Liu Qinzhe, Wang Xiaolong, Guo Zhaojing, Li Jian, Xu Wei, Dai Xiaowen, Liu Chenlei, Zhao Tong
School of Electrical Engineering, Shangdong University, Jinan 250100, China.
Taikai Automation Co., Ltd., Taian 271000, China.
Sensors (Basel). 2023 Dec 26;24(1):124. doi: 10.3390/s24010124.
In response to the lack of generality in feature extraction using modal decomposition methods and the susceptibility of diagnostic performance to parameter selection in traditional mechanical fault diagnosis of high-voltage circuit breaker operating mechanisms, this paper proposes a Global-Local feature extraction method based on Generalized S-Transform (S-Translate) combined with Gray Level Co-Occurrence Matrix (GLCM) and complemented by Maximum Relevance and Minimum Redundancy (mRMR) feature selection. The GL (Global-Local)-mRMR-KELM fault diagnosis model is proposed, which employs the Kernel Extreme Learning Machine (KELM). In this model, the original time-frequency domain features and the time-frequency features of the Generalized S-Transform matrix of vibration signals under different states of the circuit breaker are first extracted as global features. Then, the GLCM is obtained to extract texture features as local features. Finally, the mRMR and KELM are comprehensively applied to perform feature selection and classification on the dataset, thereby accomplishing the fault diagnosis of the circuit breaker's operating mechanism. In this study, the 72.5 kV SF circuit breaker operating mechanism is taken as the research object, and three types of mechanical faults are simulated to obtain a vibration signal. Experimental results verify the effectiveness of the proposed GL-mRMR-KELM model, achieving a diagnostic accuracy of 96%. This research provides a feasible approach for the fault diagnosis of circuit breaker operating mechanisms.

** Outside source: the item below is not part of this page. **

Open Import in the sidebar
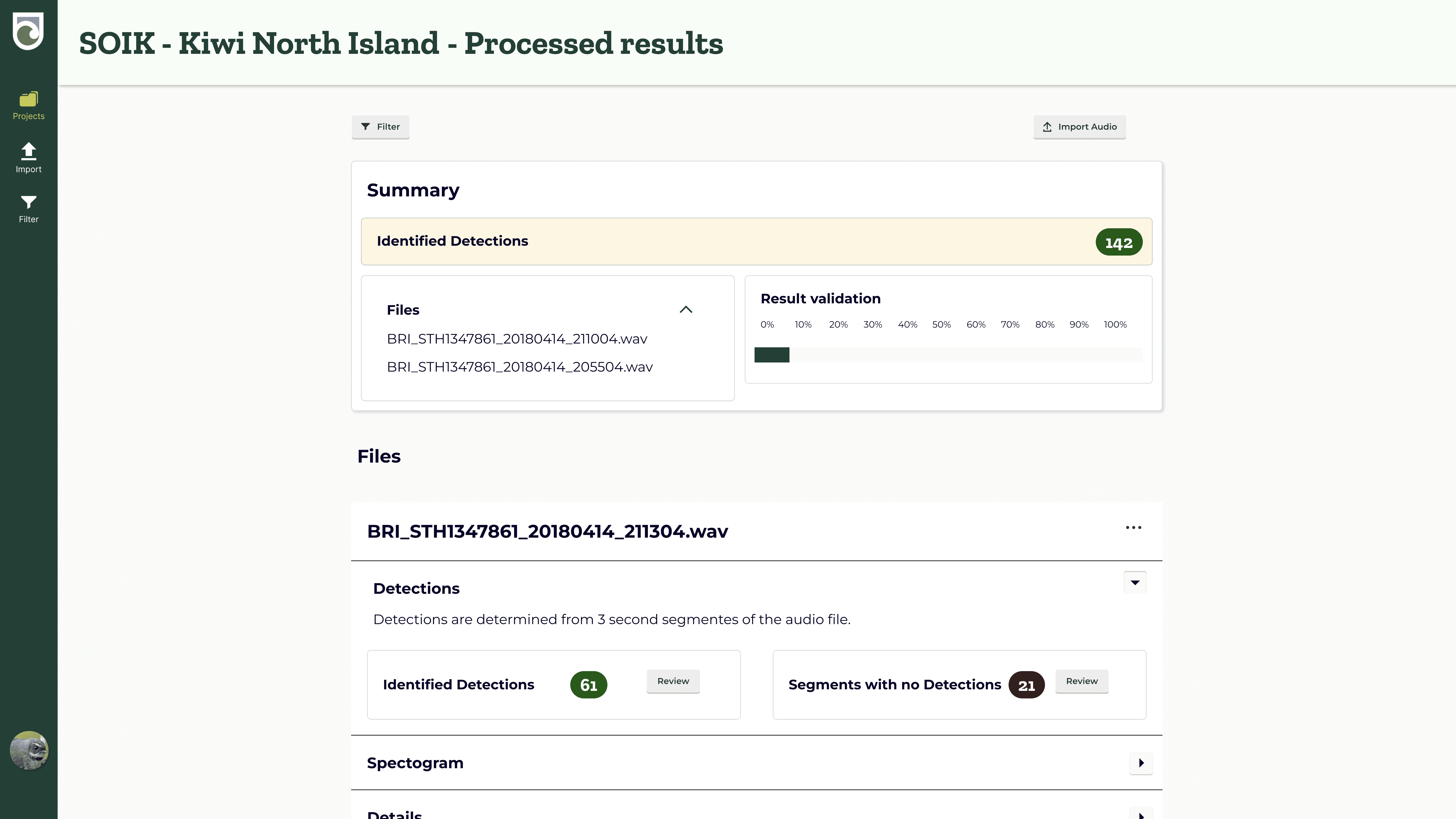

针对高压断路器操动机构传统机械故障诊断中模态分解方法特征提取缺乏通用性以及诊断性能易受参数选择影响的问题,本文提出一种基于广义S变换(S-Translate)结合灰度共生矩阵(GLCM)并辅以最大相关最小冗余(mRMR)特征选择的全局-局部特征提取方法。提出了GL(全局-局部)-mRMR-KELM故障诊断模型,该模型采用核极限学习机(KELM)。在该模型中,首先提取断路器不同状态下振动信号的原始时频域特征和广义S变换矩阵的时频特征作为全局特征。然后,通过获取GLCM提取纹理特征作为局部特征。最后,综合应用mRMR和KELM对数据集进行特征选择和分类,从而完成断路器操动机构的故障诊断。本研究以72.5kV SF断路器操动机构为研究对象,模拟三种机械故障获取振动信号。实验结果验证了所提GL-mRMR-KELM模型的有效性,诊断准确率达到96%。该研究为断路器操动机构的故障诊断提供了一种可行的方法。